“They say it’s what you make. I say it’s up to fate.
It’s woven in my soul. I need to let you go.” – “Demons”, Imagine Dragons
01.03.yc116 Heimatar Region, Ortner Constellation, Rens System
Immortality… As capsuleers, the theory is, we live forever. Until recently, I hadn’t given it much thought. So far, the process to become a capsuleer, an immortal, happened in the blink of an eye. I remember being prepped at the cloning facility. The attendants smiling and congratulating me for passing the Caldari State War Academy qualification. In order to begin the pilot training your first clone is created with the necessary implants and connections to establish your link to the ship as well as enabling your ability to learn skills much, much faster. It’s odd, at least to me, to become immortal, you have to die. The process of scanning and copying your brain… well… destroys it. I remember being sedated, the cold infusion of medicine into my blood stream causing me to go into a deep slumber, my eyes heavy, breath swallow, thoughts drifting to my family and friends. Then I awoke, blinked, and I was in my new clone body.
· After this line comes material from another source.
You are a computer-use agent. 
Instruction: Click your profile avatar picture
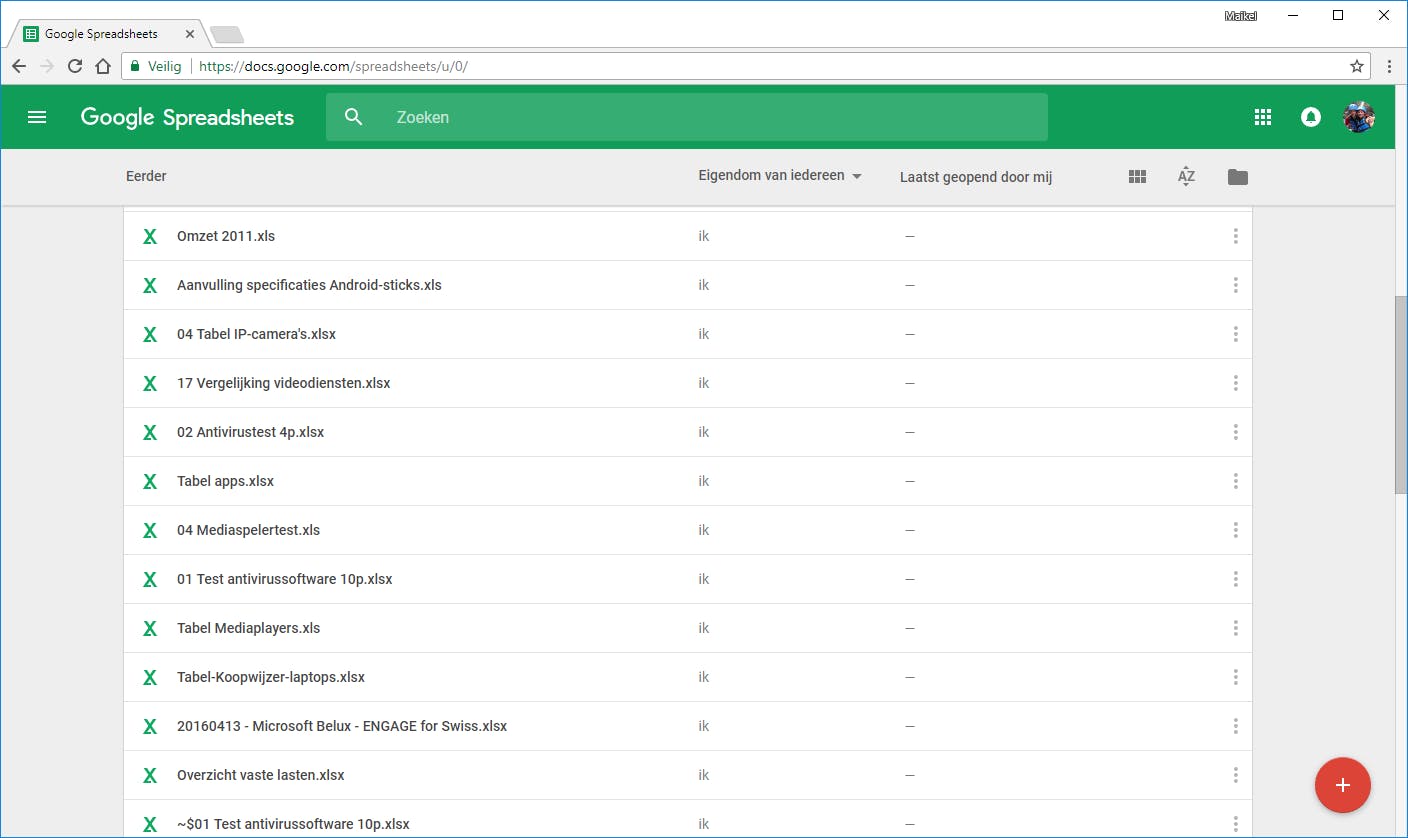pos(1359,117)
I felt the same… yet… different. There are many options available for your clone body, keeping or rather recreating, blemishes and scars, tanning of skin, and so on. You can change any aspect about yourself: hair, eye color, body shape, if you wanted. I had decided to be – me – but without the scars. I did have them create my birthmark. The location of which I’ll not mention here. Wanting to see for myself, I lifted my right hand before my eyes, flexed my fingers and looked, but not finding, the ugly scar where I had broken my index finger as a child and the bone had broken through the skin. Over time, I realized that not only had the scar been removed, but the bones, these new clone bones, had never been broken, so the occasional ache or irritating catch when I bent my finger were entirely gone.
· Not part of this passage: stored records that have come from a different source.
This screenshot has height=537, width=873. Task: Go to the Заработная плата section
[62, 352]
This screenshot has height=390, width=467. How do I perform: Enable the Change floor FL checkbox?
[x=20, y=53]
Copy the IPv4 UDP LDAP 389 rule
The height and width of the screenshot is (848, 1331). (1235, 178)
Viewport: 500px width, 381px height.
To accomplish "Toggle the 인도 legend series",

But the definition of “immortal” states: not subject to death or decay; having perpetual life. Am I truly “immortal”?
Which leads me to where have I been these last couple of years. I had begun my exploration journey several years ago after graduating and completing my tour of duty with the State War Academy. After completing fifteen percent of my expedition of New Eden, I received word that my father was in poor health. I loved my father very much and when the physicians said he didn’t have much longer to live, I knew I had to be there with him. So, I abandoned my journey and stayed by his side for the next year until his eventual passing. It was then my immortality came into question. I realized my father was the first of what would be many family and friends whom I’d outlive. I would watch them all grow old, while I would be forever young, then one by one they would be gone and I would be alone.
For another year, I dealt with the pain and grief of losing my father, the guilt of potentially outliving my family and friends, and spending every waking moment with them that I could, as if it were their last day to live. But what I found during that time was their love and support for me, to go and live my dream, to explore my journey, and to move on with my life. That even as a capsuleer, nothing is set in stone. There are mishaps and unrecoverable incidents that can cause a capsuleers consciousness to fail to transfer to a new clone. We can die too.
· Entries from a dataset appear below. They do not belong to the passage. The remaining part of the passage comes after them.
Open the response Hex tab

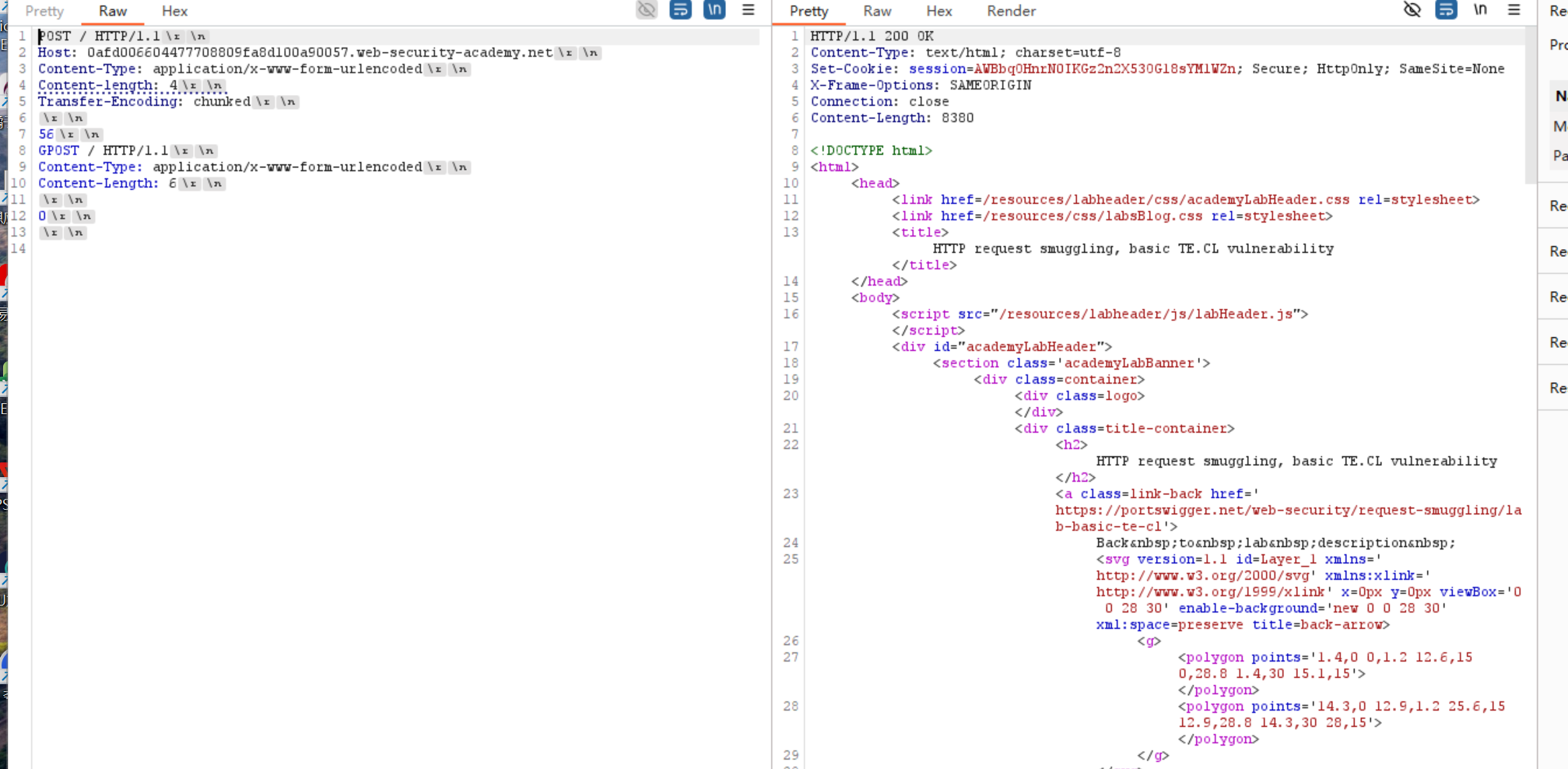(x=938, y=11)
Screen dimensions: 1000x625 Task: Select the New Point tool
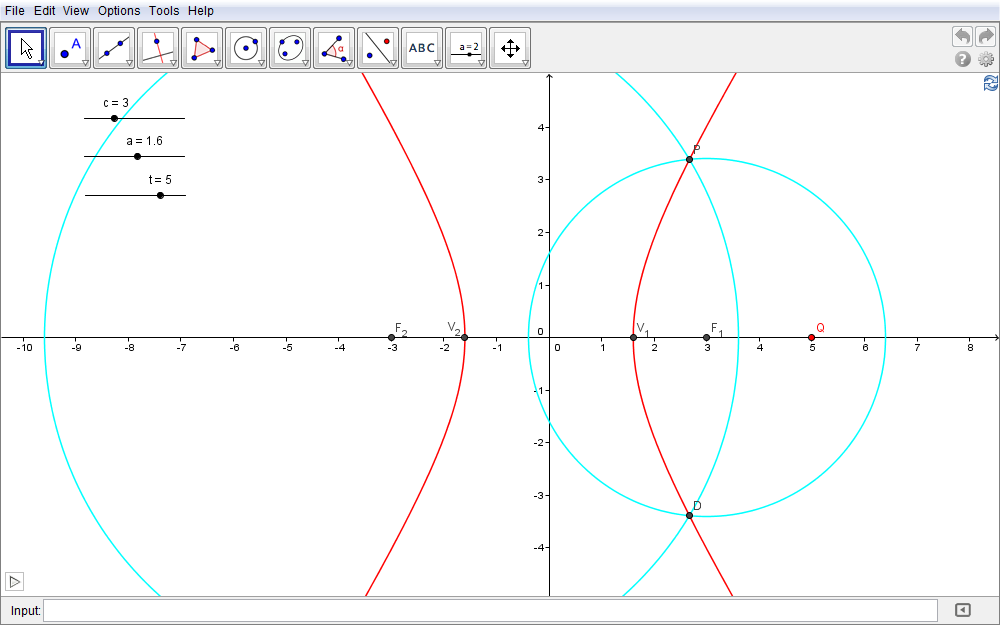(70, 48)
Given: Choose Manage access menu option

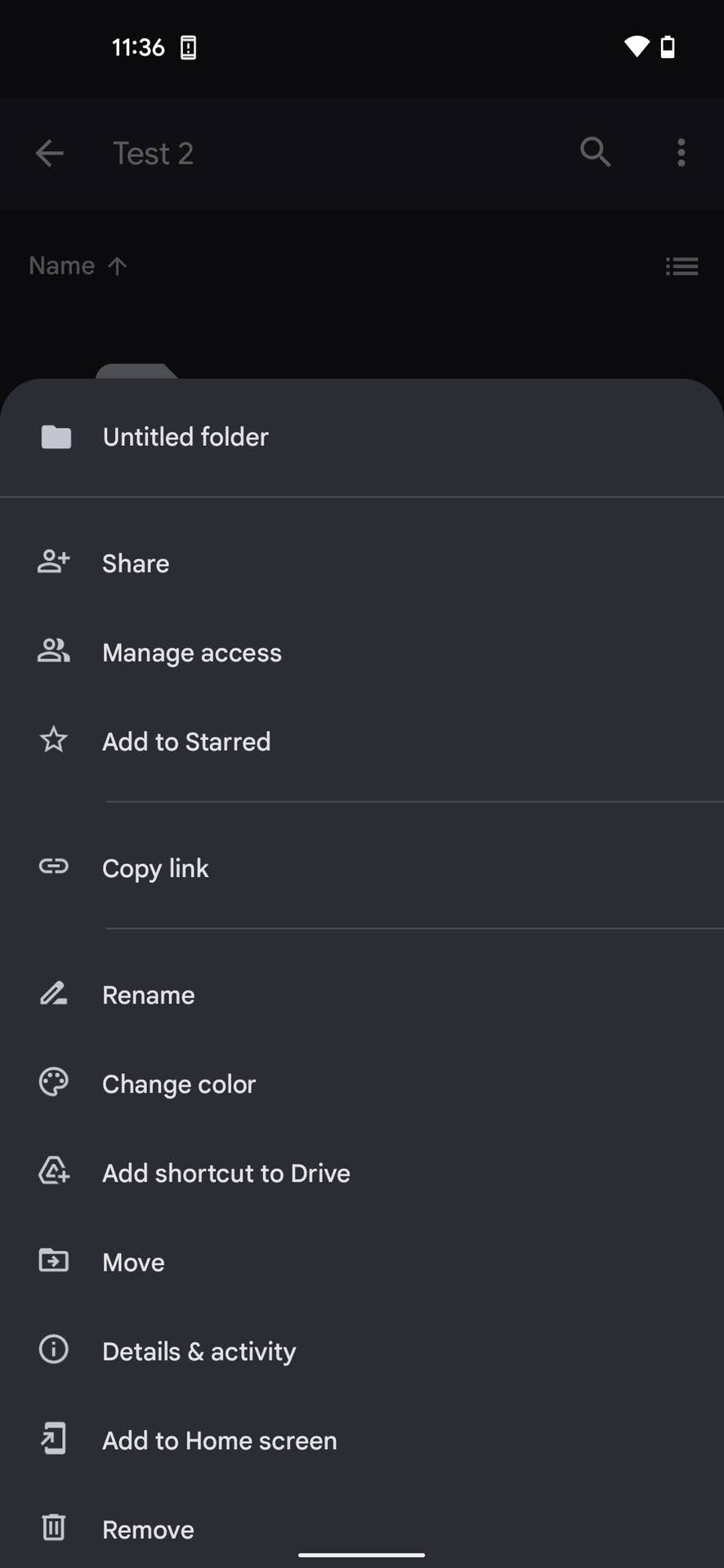Looking at the screenshot, I should click(191, 653).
Are we then, as capsuleers, truly “immortal”? No. Our immortality starts with death. Our lives are not perpetual. They are interrupted with deaths and transfers as our clone bodies are destroyed by the hazards of space or decay with time to the point we need another.
So, it is with my loved ones encouragement that I continue my exploration of New Eden to see the stars and the planets there in. I go with their love and support that I will always have in life as well as in death. I don’t know how long I have to live, but then again, who does? It’s time I continue with my unfinished business.
I love you Dad, but it’s time I let you go.